In the 64th District incumbent Republican Randy Law is being challenged by Democrat Tom Letson. Both are of Warren. The district covers Warren, Cortland, West Farmington, and the townships of Howland, Champion, Warren, Braceville, Southington, Farmington, Mesopotamia, Mecca, Johnston, Bristol, Vernon and parts of Fowler and Bazetta.
In the 65th District, Democrat Sandra Stabile Harwood of Niles is being challenged by Republican Arno Hill of Lordstown. The district covers Niles, Newton Falls, Girard, Hubbard, Lordstown, McDonald, and Orangeville, and the townships of Brookfield, Hartford, Hubbard, Liberty, Vienna, Newton and Weathersfield and parts of Bazetta and Fowler.
Law, 45, is something of an anomaly -- a Republican representing a traditionally Democratic district. He won the seat two years ago when the incumbent, Daniel Sferra, ran a hapless campaign. His challenger, Letson, 54, is an attorney.

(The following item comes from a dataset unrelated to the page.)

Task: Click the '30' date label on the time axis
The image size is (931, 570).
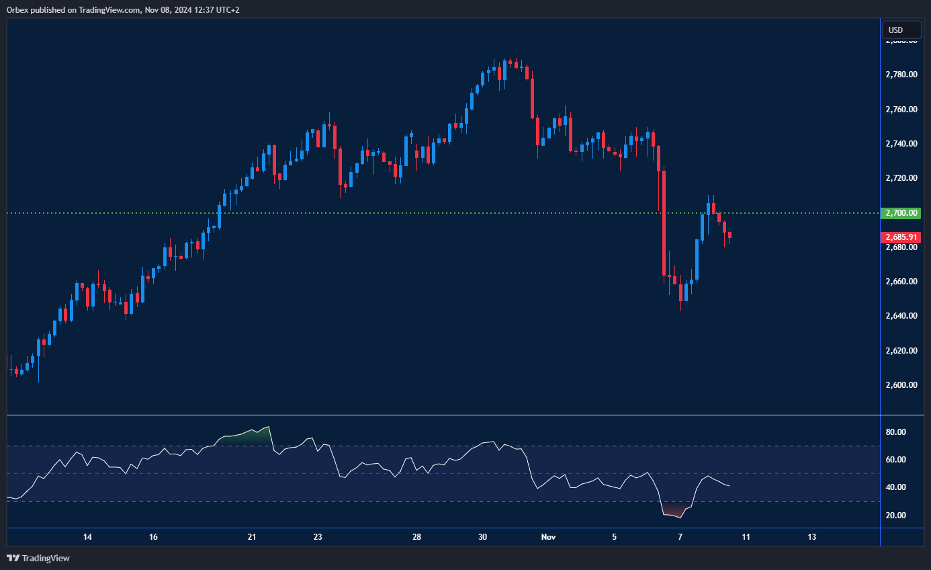Action: [x=482, y=537]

Law says the biggest issue in his district is jobs and economic development, although the mailers sent on his behalf by the Ohio Republican Party imply that the biggest issue should be the Warren Recycling Landfill, and how Letson voted regarding the landfill when he served on the Warren Board of Health.
Our endorsement was based on two other factors. One is that Law, while a Republican who has generally marched to the party's tune, has shown a willingness to break from his caucus on local issues. Given that General Assembly will most likely continue to be controlled by the Republicans after the November election, it would be to the area's benefit to have at least one representative from that party in Columbus. The other factor is that Letson simply did not make a strong case for replacing an incumbent who has spent the last two years working for his district and learning the ropes in Columbus.

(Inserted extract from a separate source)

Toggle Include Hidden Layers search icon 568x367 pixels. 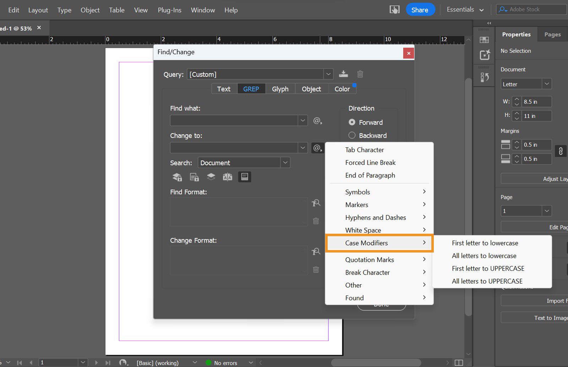(211, 177)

The Vindicator endorses Law's re-election.
In the 65th District, Harwood, 56, a lawyer, is being challenged by Hill, 53, the former mayor of Lordstown and a retired Delphi Packard employee.
Harwood notes that she, too, has split with her party's caucus when necessary, most notably in voting for Gov. Bob Taft's Third Frontier legislation. She believed that the potential for attracting new technology and jobs to the state and the area was too great to be ignored. And while she believes the local delegation's ability to function as a bloc was weakened with the replacement of Sferra by Law, she has worked with Law, particularly on legislation related to landfills in the area.
She says she is looking forward to area Democrats having a stronger voice in Columbus with the presumed election of Democrat Ted Strickland as governor, even if the General Assembly does remain in control of Republicans.
Hill bases his campaign on the desirability of having a second Republican voice in Columbus and points to the role he played as mayor Lordstown in helping preserve jobs at the General Motors plant.
He is, he says, for less government and less taxes. Harwood counters that Hill's response to the village's financial problems when he was mayor was to support a doubling of the income tax, largely paid by employees at the auto plant.
Harwood has established herself as a well informed, savvy and hard-working legislator. Hill does not make a convincing case for replacing her.
In the 64th and 65th districts in Trumbull county, The Vindicator endorses Republican Randy Law and Democrat Sandra Harwood for re-election.